The following makes around 3 cups of delicious oat/almond milk.

Start with: a little more than 1/4 cup dry sprouting oats, and, optionally,
1/8 cup Lundberg Farms Wehani rice. Soak 12 hours, then sprout for 1.5 days.
Separately, soak 15-20 almonds for 12 hours, then sprout for 1.0 days (should
be ready about same time as oat sprouts).

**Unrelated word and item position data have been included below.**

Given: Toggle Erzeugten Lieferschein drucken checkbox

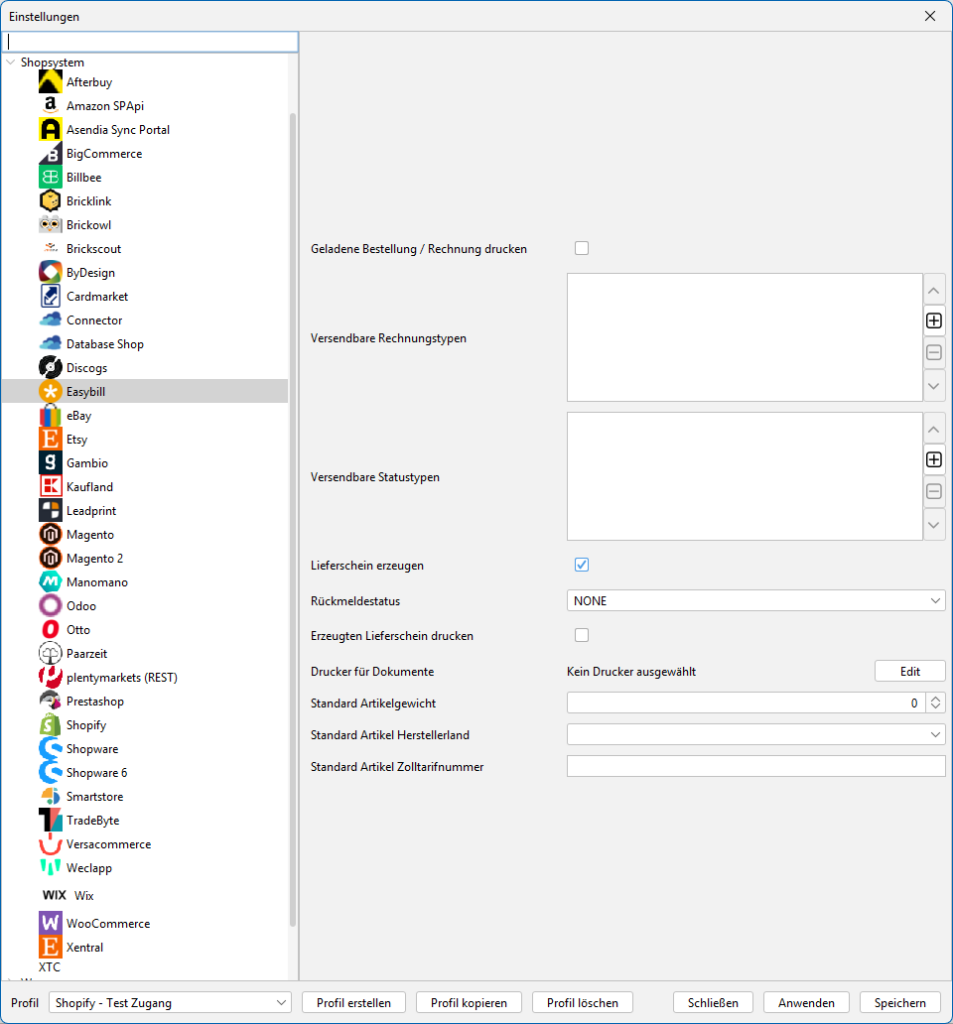Looking at the screenshot, I should point(582,635).
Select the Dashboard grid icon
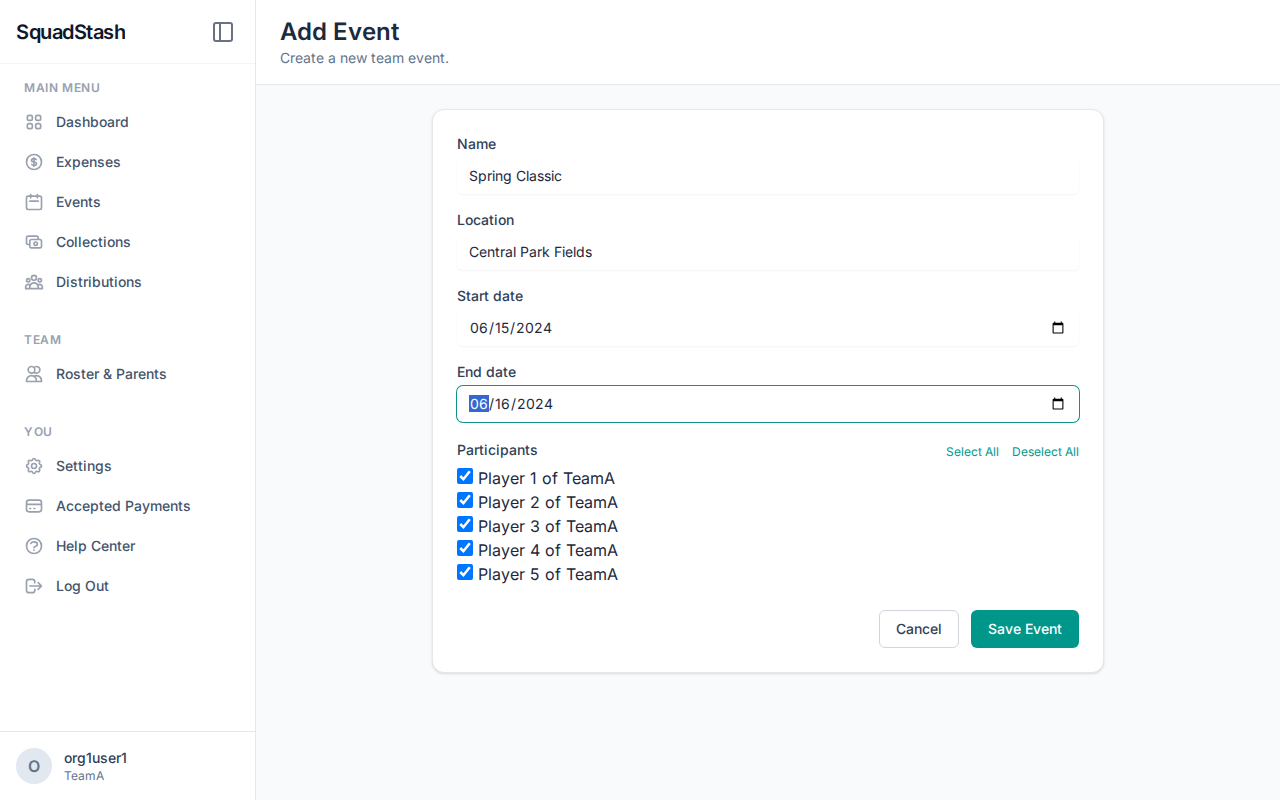 pos(33,121)
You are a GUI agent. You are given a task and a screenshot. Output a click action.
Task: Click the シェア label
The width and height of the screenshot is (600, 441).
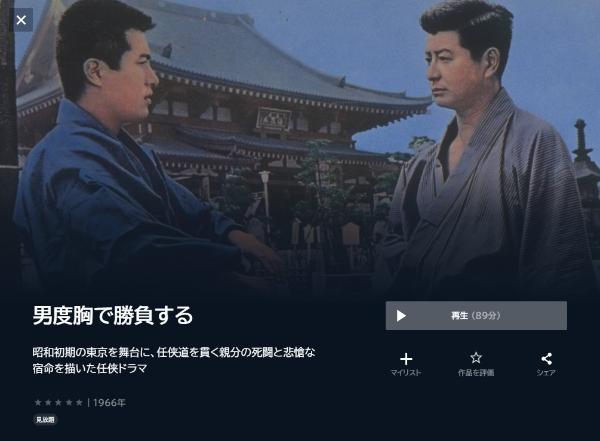click(x=546, y=372)
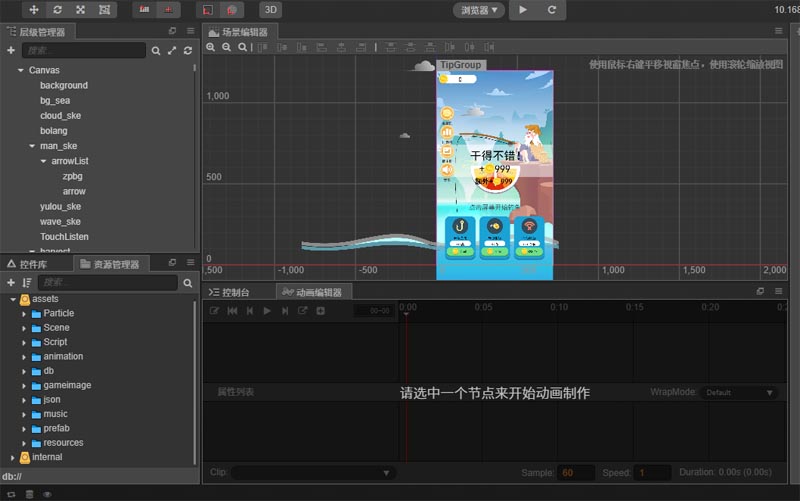800x501 pixels.
Task: Switch to the 控件库 tab
Action: (x=33, y=264)
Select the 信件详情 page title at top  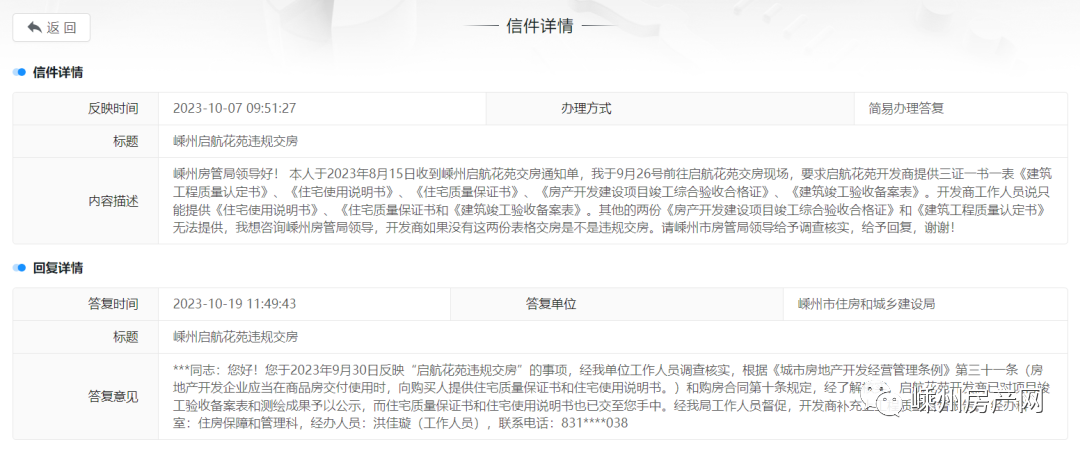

Rinse oat(/rice) sprouts, put in blender with 2 cups good quality water, blend.
Best to add 1 cup water, blend on medium for 30 seconds or so, then add second
cup of water and blend on high for another 30-45 seconds. Now strain the blended
liquid through a steel mesh strainer and/or cheesecloth (or similar).Discard
hull pulp, rinse blender clean, put base milk back in blender. **

Peel the sprouted almonds (might blanch first with warm water), rinse, put
almonds in blender. Add 1 tablespoon of raw honey (or other sweetener, optional)
to blender.  Now add flavoring, one of: vanilla bean (about 1/2 inch or so),
cardamom seed (decorticated or powder, 1/4 tsp), or cinnamon (1 rounded tsp).
Run blender on medium speed for a few seconds to mix/grind, then turn down to
low speed and let blender run for 2+ minutes to homogenize. (The almonds are
not strained out but retained in the milk for full flavor and nutrition.)

Note that the recipe up to ** is the basic milk recipe; can use recipe,
substituting other types of grains, seeds, or nuts for the rice, to yield
other types of oat sprout milk. Sprouting/soaking details will vary with grain,
seed, or nut used in place of the rice.